Aim of the exercise:
Answer these from the gluten-free pita passage:
(a) What injury does the writer give as the reason their left hand hurts?
(b) How many pitas does the recipe make?
(c) When should the xanthan gum be left out?

Just take my word for it.

Otherwise, you might end up bleeding on the pita. And nobody likes that.

So you’ll forgive me if my {hand}writing is a little sloppy?

My left hand hurts. On account of the stab wound in the center of my left palm.

Now that’s out of the way, & we can get back to all of the hullabaloo:

Have you ever had a gluten-free pita? Did you think it possible, or did you never dare hope? Tell us all of your pita-laced dreams. C’mon. We won’t laugh. We all live in glass houses, here.

I’ll go first, to break the seal: I have had dreams of beautiful, puffy, pocket-y, gluten-free pita dancing in my head for a long while now. Before this most recent go-round, I had only spotty success. And spotty success is just not the sort of thing you want to share with others.

This time, it’s personal.

Gluten-free Pita
MAKES 8 TO 10 PITAS, depending upon size
Ingredients
3 to 4 1/2 cups all-purpose gluten-free flour, divided
2 teaspoons xanthan gum (omit if using Better Batter all-purpose gluten-free flour)
1 teaspoon kosher salt
4 teaspoons active dry yeast
3 tablespoons sugar
3 tablespoons canola (or vegetable) oil, plus more
2 1/2 cups warm milk, about 100 to 110 degrees Fahrenheit (low-fat is fine, non-fat is not)(nondairy is fine provided it has some fat)

Extracted data:
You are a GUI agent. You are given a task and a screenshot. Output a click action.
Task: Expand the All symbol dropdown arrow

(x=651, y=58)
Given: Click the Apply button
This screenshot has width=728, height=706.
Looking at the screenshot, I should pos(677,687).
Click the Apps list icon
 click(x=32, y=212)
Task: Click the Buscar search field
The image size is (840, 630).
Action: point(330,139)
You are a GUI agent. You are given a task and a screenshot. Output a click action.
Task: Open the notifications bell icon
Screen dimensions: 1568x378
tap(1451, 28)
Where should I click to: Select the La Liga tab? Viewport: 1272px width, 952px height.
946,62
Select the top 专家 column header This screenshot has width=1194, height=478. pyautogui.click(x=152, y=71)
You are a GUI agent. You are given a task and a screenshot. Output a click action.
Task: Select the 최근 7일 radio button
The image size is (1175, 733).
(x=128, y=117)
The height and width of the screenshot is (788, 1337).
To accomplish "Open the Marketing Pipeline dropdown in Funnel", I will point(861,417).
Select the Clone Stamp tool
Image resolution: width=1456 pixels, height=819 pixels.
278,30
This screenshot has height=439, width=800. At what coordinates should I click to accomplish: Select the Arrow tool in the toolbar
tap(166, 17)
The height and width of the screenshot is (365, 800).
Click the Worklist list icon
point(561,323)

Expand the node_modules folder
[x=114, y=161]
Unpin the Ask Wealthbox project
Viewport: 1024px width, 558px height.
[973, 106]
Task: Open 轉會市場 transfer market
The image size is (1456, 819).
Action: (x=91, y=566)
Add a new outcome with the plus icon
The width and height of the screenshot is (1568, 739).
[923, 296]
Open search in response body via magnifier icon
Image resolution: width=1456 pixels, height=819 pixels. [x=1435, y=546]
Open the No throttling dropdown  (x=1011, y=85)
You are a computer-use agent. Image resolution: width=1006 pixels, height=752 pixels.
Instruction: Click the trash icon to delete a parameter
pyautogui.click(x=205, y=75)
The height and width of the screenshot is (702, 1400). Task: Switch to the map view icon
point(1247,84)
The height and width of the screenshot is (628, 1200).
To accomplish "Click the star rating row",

Full response:
(a) A stab wound in the center of the left palm.
(b) 8 to 10 pitas, depending on size.
(c) When using Better Batter all-purpose gluten-free flour.